On a typical day, he awakens at 3 a.m. to eat as much as possible before sunrise. He goes back to sleep and cannot eat or drink anything -- not even water -- until sunset. By 5 p.m. on a game day, as he goes through his pregame routine on the court, he has not put anything in his body for 14 hours. He averaged more than 30 minutes in the four games in Denver in the Western Conference semifinals, at altitude, without breaking his fast. The water boys, unaware of his situation, offered him water at every break.
"Every time out -- 'No, I'm good,' 'No, I'm fine,'" Kanter says. "They're thinking, 'What's wrong with this guy?'"
After Game 1 in Oakland, Kanter checked the clock: 8:18. Sunset was 10 minutes away, so he gathered as much food and drink as possible -- several salmon fillets, a mountain of pasta, a small ocean of water and Gatorade -- and ate it all on the bus ride back to the hotel. And then, once he got there, he called room service and ate nearly as much once again. One of the semifinal games started after sundown, and Kanter ate six peanut-butter-and-jelly sandwiches before tipoff. "My teammates were sure I was going to throw up," he says, laughing.

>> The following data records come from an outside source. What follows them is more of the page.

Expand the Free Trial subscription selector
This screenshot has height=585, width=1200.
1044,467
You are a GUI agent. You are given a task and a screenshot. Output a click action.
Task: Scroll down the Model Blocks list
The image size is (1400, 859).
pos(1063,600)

His adherence to the rules of Ramadan is the quick-and-easy Kanter story of the postseason, but given everything happening in his life, fasting is a minor annoyance. One of the world's most notorious strongmen wants to impose his idea of justice upon him, and yet he keeps talking. His words could endanger his parents and sister in Turkey, and yet he keeps talking. His words -- he once called Erdogan "the Hitler of our time" -- are the reason he can't leave the country and can't communicate with his family and can't ignore the death threats. His words are the reason his father publicly denounced him -- Enes is convinced his father's words were written under duress -- and yet he keeps talking.
"I will never stop talking," he says. He laughs again, at the absurdity of that statement, and the need to employ it. "I understand my mother and father and sister are in Turkey, but if I stop talking, who is going to speak for the thousands and thousands of innocent people in jail? People are getting tortured and killed, so I have to talk about these issues. I'm not a journalist or a politician, so this is my platform."
The tone and the delivery are pleasant, almost giddy. Kanter has a voice that carries through a room, and a face -- with its Cubist angles and intensely manicured facial hair -- made for a grooming ad. He is standing on the side of a basketball court in San Francisco, and practice will start in minutes. "Basketball is my escape," he says, "and I cannot bring any of my problems onto the court. But after I leave the court, the fight begins."
He knows what he's risking, and how seriously some people take his defiance. When he goes to bed at night or wakes up in the morning, the reminder is never more than an arm's length away.